C’est ballot : tout auteur, même à la retraite, se sent obligé d’exhiber son CV…

Histoire de légitimer son statut, d’asseoir sa position dans la société, et dans le monde très sélect des gens de plumes… des fois qu’on frauderait, dites donc !

.On étale donc, les titres pompeux, des diplômes en carton, comme la confiture aux cochons, pardon, aux lecteurs, aux futurs lecteurs, disons aux futurs lecteurs « potentiels », parce que rien n’est jamais acquis, des preuves ou au moins des indices subtils, comme quoi ce qu’on écrit, c’est quand même bien mieux que ce qu’écrivent les autres…

La sélection continue. Celle des notes et de l’école. Celle du premier de la classe et du cancre. Finalement, c’est d’une puérilité affligeante.

Cette société, ce monde, est malade du complexe de supériorité/infériorité (oui finalement c’est la même chose, selon de quel côté du critère sélectif on se trouve) , de la crèche au mouroir… On étale et en même temps, on écrase… Parce que dire quelque part qu’on est «  Agrégé de lettres modernes, Maître de conférence de littérature française » ou autre maladie de ce genre, c’est dire à ses lecteurs : « Soyez donc de ma caste, celle des savants, me lire vous rendra exceptionnel !  » Les autres ? Ils écrivent « de la meeeeerde ! » (pour paraphraser Jean-Pierre Coffe, auteur de 33 livres et guides, dont on ne retiendra que cette phrase, au final et c’est déjà pas mal !)
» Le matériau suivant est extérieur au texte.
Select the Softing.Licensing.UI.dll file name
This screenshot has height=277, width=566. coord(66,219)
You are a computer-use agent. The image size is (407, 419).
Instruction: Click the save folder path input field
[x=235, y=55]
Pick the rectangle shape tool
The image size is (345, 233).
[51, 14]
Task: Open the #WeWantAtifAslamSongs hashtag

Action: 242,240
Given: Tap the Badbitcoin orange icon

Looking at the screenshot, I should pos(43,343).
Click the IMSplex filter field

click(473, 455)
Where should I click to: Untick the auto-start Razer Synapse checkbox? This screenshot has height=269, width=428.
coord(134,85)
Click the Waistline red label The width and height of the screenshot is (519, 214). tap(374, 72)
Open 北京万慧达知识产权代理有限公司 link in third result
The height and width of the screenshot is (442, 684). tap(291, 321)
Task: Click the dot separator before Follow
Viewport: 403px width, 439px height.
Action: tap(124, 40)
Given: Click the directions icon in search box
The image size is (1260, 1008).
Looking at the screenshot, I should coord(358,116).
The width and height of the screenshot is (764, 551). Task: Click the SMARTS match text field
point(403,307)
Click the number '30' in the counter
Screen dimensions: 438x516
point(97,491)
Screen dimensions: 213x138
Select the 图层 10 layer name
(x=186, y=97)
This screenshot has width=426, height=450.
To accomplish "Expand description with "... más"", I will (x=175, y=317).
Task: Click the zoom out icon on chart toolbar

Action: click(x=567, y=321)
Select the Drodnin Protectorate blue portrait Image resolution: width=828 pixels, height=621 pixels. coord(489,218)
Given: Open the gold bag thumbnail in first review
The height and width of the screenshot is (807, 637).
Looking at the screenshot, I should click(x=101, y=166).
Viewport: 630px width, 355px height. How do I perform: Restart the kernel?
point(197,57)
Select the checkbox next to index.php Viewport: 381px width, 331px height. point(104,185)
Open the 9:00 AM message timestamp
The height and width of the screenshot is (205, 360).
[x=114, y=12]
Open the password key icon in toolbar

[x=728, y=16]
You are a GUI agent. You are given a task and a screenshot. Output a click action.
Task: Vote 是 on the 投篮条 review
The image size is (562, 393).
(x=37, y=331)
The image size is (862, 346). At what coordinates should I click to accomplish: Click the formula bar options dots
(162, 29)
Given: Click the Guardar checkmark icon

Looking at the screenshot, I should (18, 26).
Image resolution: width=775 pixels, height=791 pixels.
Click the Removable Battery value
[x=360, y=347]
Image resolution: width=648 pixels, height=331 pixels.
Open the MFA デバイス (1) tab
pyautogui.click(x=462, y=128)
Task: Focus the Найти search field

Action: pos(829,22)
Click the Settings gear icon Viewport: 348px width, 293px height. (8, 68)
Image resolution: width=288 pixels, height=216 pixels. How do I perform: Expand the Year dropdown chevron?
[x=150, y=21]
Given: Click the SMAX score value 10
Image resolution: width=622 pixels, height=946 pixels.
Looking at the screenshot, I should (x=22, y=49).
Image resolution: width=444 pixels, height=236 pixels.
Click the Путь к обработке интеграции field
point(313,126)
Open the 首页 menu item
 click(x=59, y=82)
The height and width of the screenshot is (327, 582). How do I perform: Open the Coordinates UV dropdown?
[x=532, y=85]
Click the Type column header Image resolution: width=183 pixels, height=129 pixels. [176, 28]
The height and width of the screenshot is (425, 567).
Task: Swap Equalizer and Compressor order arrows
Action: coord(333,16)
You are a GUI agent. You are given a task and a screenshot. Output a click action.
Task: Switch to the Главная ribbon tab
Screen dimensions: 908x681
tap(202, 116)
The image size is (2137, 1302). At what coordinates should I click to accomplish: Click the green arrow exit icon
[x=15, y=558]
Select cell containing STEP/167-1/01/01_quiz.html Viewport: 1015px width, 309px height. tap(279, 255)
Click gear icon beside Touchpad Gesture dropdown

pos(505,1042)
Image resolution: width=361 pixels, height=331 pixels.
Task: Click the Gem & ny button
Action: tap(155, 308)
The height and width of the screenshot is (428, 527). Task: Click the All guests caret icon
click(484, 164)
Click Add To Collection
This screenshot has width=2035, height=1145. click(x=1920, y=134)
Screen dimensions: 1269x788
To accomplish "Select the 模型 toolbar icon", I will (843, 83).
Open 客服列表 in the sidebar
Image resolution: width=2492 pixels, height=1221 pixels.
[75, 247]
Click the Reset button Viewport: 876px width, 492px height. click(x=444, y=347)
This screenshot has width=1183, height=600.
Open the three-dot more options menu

Parce que c’est vrai quoi, si tu es boucher ou pompiste, ou au RSA, tu le mets JAMAIS dans un CV d’auteur… Si ? Et pourquoi ? Parce que tout le monde s’en fout. Je crois que tout le monde s’en fout, même si t’es agrégé de lettres, hein, faut pas croire. Mais bon, t’es tourneur-fraiseur dans une usine de conserves ? Aucun rapport avec l’écriture… On s’en fout ! C’est pas un diplôme noble, ça ha ha, tu nous la fais pas !

HEIN ? Comment ça aucun rapport ? Mais c’est ta vie, ça, tourneur-fraiseur dans une usine de conserves, tes rencontres, tes errances, tes voyages, ton soutien à Mélenchon, tout ça, quoi, la vie ! C’est ta matière première, avec laquelle tu vas modeler tes histoires et tes personnages, c’est pas rien !

Tu préférerais pas qu’on te dise : Voyons voir ce que toi, individu de l’espèce des humains, ce que tu as à nous dire… Raconte ! Avec tes mots, avec tes fautes de grammaire et d’orthographe, raconte ! Toi, le désagrégé de lettres, raconte ! Raconte tes failles et tes envies, raconte tes batailles, tes victoires et tes défaites, raconte ! Invente des personnages pour te cacher derrière (attention on voit le bout qui dépasse, petit canaillou ! ), des villes imaginaires pour te planquer dedans, des mondes extraordinaires pour qu’on te coure après, des fois qu’on t’attrape, mais raconte ! Avec ta rage, avec tes tripes, c’est mieux qu’un CV, non ?

Alors raconte, et à voix haute, hein.

Parce qu’à voix haute, personne n’entendra si tu mets un T ou un D à « connard »…Oui n’oublie pas de dire des gros mots, ça, les Agrégés, ils supportent pas, ça leur file des boutons, c’est ballot.